*AIM*: Write the material below out again, line for line, leaving every character unchanged.

-- start of RECORD SET --

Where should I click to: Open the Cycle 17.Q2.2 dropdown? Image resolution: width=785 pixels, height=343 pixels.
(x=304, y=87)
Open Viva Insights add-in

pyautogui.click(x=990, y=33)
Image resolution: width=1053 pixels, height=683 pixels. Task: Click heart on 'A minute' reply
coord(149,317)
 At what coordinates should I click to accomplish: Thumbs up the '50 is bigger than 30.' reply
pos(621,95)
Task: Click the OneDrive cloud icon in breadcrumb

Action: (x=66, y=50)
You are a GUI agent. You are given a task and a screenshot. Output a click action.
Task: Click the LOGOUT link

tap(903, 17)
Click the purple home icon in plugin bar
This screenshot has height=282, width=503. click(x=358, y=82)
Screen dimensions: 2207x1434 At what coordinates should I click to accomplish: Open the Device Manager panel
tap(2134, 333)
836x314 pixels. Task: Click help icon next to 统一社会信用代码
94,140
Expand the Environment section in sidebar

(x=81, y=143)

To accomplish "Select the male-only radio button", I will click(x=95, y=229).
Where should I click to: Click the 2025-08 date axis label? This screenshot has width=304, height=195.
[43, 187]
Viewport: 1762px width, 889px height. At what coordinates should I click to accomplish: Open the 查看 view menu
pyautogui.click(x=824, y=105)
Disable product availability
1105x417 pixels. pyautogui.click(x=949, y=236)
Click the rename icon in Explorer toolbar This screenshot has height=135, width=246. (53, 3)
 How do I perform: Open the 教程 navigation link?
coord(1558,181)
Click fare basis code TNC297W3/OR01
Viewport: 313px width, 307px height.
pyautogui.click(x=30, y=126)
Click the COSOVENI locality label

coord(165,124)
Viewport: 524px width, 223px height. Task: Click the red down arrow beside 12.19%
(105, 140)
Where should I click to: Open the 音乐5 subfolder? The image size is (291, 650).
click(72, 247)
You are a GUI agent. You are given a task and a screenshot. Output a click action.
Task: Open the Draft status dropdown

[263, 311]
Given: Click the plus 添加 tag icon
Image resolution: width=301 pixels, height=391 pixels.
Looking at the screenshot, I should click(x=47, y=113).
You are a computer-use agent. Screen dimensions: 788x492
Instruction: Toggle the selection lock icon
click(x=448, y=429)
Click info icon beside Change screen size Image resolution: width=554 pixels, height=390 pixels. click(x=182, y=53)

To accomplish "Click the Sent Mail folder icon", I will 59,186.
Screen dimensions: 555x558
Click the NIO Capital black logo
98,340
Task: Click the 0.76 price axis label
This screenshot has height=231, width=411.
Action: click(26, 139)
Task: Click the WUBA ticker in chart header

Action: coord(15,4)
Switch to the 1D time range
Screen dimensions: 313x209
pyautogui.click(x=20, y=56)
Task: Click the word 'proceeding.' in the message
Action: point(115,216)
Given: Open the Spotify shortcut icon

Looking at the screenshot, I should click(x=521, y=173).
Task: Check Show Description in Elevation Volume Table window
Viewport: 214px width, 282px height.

-- end of RECORD SET --

*EXERCISE SOLUTION*:
Where should I click to: Open the Cycle 17.Q2.2 dropdown? Image resolution: width=785 pixels, height=343 pixels.
(x=304, y=87)
Open Viva Insights add-in

pyautogui.click(x=990, y=33)
Image resolution: width=1053 pixels, height=683 pixels. Task: Click heart on 'A minute' reply
coord(149,317)
 At what coordinates should I click to accomplish: Thumbs up the '50 is bigger than 30.' reply
pos(621,95)
Task: Click the OneDrive cloud icon in breadcrumb

Action: (x=66, y=50)
You are a GUI agent. You are given a task and a screenshot. Output a click action.
Task: Click the LOGOUT link

tap(903, 17)
Click the purple home icon in plugin bar
This screenshot has height=282, width=503. click(x=358, y=82)
Screen dimensions: 2207x1434 At what coordinates should I click to accomplish: Open the Device Manager panel
tap(2134, 333)
836x314 pixels. Task: Click help icon next to 统一社会信用代码
94,140
Expand the Environment section in sidebar

(x=81, y=143)

To accomplish "Select the male-only radio button", I will click(x=95, y=229).
Where should I click to: Click the 2025-08 date axis label? This screenshot has width=304, height=195.
[43, 187]
Viewport: 1762px width, 889px height. At what coordinates should I click to accomplish: Open the 查看 view menu
pyautogui.click(x=824, y=105)
Disable product availability
1105x417 pixels. pyautogui.click(x=949, y=236)
Click the rename icon in Explorer toolbar This screenshot has height=135, width=246. (53, 3)
 How do I perform: Open the 教程 navigation link?
coord(1558,181)
Click fare basis code TNC297W3/OR01
Viewport: 313px width, 307px height.
pyautogui.click(x=30, y=126)
Click the COSOVENI locality label

coord(165,124)
Viewport: 524px width, 223px height. Task: Click the red down arrow beside 12.19%
(105, 140)
Where should I click to: Open the 音乐5 subfolder? The image size is (291, 650).
click(72, 247)
You are a GUI agent. You are given a task and a screenshot. Output a click action.
Task: Open the Draft status dropdown

[263, 311]
Given: Click the plus 添加 tag icon
Image resolution: width=301 pixels, height=391 pixels.
Looking at the screenshot, I should click(x=47, y=113).
You are a computer-use agent. Screen dimensions: 788x492
Instruction: Toggle the selection lock icon
click(x=448, y=429)
Click info icon beside Change screen size Image resolution: width=554 pixels, height=390 pixels. click(x=182, y=53)

To accomplish "Click the Sent Mail folder icon", I will 59,186.
Screen dimensions: 555x558
Click the NIO Capital black logo
98,340
Task: Click the 0.76 price axis label
This screenshot has height=231, width=411.
Action: click(26, 139)
Task: Click the WUBA ticker in chart header

Action: coord(15,4)
Switch to the 1D time range
Screen dimensions: 313x209
pyautogui.click(x=20, y=56)
Task: Click the word 'proceeding.' in the message
Action: point(115,216)
Given: Open the Spotify shortcut icon

Looking at the screenshot, I should click(x=521, y=173).
Task: Check Show Description in Elevation Volume Table window
Viewport: 214px width, 282px height.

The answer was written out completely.